• Task requirements: Filter these entries, keeping only lines that hold the word "will".

### Information

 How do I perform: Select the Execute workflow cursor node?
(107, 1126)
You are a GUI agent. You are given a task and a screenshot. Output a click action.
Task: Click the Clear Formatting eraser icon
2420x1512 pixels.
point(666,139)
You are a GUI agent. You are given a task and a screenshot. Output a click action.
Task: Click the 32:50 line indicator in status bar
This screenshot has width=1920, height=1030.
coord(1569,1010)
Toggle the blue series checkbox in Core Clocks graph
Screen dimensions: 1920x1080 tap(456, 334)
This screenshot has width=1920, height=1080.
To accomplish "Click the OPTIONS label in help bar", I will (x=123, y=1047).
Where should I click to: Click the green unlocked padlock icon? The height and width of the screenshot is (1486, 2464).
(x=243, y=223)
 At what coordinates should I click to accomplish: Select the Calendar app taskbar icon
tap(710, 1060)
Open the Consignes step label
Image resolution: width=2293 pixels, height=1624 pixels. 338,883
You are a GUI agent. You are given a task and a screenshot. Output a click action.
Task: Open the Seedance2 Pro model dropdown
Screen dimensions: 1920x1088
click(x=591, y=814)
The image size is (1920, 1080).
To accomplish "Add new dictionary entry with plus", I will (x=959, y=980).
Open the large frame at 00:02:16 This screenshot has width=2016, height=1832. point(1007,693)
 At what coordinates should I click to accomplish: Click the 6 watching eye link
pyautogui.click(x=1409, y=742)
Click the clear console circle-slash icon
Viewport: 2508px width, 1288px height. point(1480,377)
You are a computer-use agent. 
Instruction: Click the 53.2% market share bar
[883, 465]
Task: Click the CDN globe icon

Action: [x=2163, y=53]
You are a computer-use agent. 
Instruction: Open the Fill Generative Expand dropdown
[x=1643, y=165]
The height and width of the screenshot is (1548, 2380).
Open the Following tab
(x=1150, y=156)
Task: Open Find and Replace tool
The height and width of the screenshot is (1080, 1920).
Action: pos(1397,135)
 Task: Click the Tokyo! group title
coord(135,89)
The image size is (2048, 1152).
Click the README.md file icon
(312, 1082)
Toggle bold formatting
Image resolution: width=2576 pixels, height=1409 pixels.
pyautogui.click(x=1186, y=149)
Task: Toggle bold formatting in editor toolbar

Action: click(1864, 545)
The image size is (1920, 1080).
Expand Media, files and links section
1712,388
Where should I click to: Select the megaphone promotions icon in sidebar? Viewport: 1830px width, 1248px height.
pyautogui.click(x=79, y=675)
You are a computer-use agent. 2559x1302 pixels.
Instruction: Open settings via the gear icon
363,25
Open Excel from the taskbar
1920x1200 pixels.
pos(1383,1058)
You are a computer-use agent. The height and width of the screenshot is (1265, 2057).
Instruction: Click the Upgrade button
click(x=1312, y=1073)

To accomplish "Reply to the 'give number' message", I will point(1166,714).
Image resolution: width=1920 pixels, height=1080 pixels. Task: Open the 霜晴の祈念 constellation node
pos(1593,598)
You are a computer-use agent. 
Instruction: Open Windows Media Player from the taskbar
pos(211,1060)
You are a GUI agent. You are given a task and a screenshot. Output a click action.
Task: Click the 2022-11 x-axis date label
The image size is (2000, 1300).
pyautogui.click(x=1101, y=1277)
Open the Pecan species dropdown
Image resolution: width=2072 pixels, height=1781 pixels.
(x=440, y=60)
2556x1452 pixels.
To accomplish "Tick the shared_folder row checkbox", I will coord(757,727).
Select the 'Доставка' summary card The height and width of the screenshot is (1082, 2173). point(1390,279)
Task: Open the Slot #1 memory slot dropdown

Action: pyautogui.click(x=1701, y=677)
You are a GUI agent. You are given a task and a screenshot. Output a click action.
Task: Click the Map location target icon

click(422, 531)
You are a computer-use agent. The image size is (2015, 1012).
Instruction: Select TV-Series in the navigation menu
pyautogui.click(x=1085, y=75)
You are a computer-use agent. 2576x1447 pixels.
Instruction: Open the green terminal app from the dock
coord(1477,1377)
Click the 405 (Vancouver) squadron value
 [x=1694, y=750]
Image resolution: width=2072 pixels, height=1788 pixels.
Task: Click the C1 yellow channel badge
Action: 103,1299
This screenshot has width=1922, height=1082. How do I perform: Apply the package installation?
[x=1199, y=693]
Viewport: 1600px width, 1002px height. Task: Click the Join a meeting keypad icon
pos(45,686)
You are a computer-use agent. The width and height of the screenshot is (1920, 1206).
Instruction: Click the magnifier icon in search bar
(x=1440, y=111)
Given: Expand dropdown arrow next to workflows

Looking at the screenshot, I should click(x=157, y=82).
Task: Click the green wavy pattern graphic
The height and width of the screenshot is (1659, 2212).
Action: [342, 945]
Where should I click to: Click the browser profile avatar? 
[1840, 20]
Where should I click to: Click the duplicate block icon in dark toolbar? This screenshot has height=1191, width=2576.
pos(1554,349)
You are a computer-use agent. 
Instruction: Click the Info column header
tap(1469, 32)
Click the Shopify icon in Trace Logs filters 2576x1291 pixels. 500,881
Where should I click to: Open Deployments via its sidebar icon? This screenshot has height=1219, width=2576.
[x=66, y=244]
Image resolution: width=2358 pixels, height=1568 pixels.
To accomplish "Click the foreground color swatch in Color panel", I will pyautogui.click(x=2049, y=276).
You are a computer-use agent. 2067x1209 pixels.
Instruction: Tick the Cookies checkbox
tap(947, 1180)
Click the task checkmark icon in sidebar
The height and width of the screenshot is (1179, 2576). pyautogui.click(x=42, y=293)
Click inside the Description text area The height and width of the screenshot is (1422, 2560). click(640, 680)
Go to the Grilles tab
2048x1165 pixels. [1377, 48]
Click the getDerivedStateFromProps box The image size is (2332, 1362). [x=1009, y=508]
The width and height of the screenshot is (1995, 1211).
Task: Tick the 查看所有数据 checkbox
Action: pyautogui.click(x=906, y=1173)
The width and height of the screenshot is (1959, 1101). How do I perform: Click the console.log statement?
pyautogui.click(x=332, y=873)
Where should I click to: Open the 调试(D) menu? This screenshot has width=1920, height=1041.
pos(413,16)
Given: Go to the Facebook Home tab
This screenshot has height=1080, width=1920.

######

• Exercise response:
To accomplish "Click the OPTIONS label in help bar", I will (x=123, y=1047).
To accomplish "Add new dictionary entry with plus", I will (x=959, y=980).
To accomplish "Reply to the 'give number' message", I will point(1166,714).
To accomplish "Tick the shared_folder row checkbox", I will coord(757,727).
To accomplish "Click the foreground color swatch in Color panel", I will pyautogui.click(x=2049, y=276).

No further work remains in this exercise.